In his autobiography, Beneath the Underdog, jazz musician Charles Mingus recounts his hatred of being ignored during his bass solos. When it was finally his turn to enter the foreground, suddenly musicians and audience members alike found drinks, food, conversations, and everything else more important. However, this small, and somewhat ironic, anecdote of Mingus’s relationship with the jazz community has now become a foreshadowing of his current status in sound studies–but no longer! This series–featuring myself (Earl Brooks), Brittnay Proctor, Jessica Teague, and Nichole Rustin-Paschal— re/hears, re/sounds and re/mixes the contributions of Mingus for his ingenious approach to jazz performance and composition as well as his far-reaching theorizations of sound in relation to liberation and social equality, all in honor of the 60th anniversary of Mingus’s sublimely idiosyncratic album Mingus Ah Um this month. The final installment of this series presents Nichole Rustin-Paschal and her gripping reflection on jazz, death, and mourning. Her opening line requires no introduction: “There was a time when I believed that Mingus was haunting me.” You can catch up with the full series by clicking here.–Guest Editor Earl Brooks


Image courtesy of author

There was a time when I believed that Mingus was haunting me. In the small college town where I was then living, I would occasionally see a man with Mingus’s profile, wearing a black hat, leather vest, and sunglasses, in a wheelchair out and about. He was always alone. Mingus had spent the last year of his life increasingly dependent on a wheelchair as the ALS stripped him of his motility. There is a joyous photo of him in his wheelchair, hair in a riot of curls, mouth open in uproarious laughter with Joni Mitchell embracing him from behind, her face aglow with an open-mouthed smile. I can imagine the sound, caught perhaps during a break as they were collaborating on Mingus, his last effort and the album Mitchell said killed her career. Yes, God Must Be a Boogie Man, sending me messages to write and write some more through the sight of this man looking so much like Mingus. Never did I see him with anyone, he was always a solitary figure traveling the main streets. I do not know if he was real.

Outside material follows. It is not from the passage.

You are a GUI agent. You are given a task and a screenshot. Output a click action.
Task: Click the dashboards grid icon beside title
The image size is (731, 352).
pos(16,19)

Listen to Mingus, and you can eavesdrop on his 53rd birthday party (though he thought he was actually 54), his end of life plan (to be buried in India), and his Midas touch, through sound clips from events and interviews happening years earlier, interspersed among the songs. In his quick, low rumbling of voice Mingus proclaimed that he “was lucky, man. Blessed by God.” Mingus was released after his death, the sounds of celebration, funerary plans, and gratitude leading to the final performance, Goodbye Pork Pie Hat.

Mitchell’s lyrics tell both the story of Mingus’s elegy for Lester Young and his own efforts to ward off death among the healers in Cuernavaca, Mexico. It is a story about the black musician as underdog, first reviled, then celebrated with dancing in the street. It is a story about the threat of interracial love and the promise of children. “Love is never easy street,” Mitchell writes, but still, we dance, make music, hope.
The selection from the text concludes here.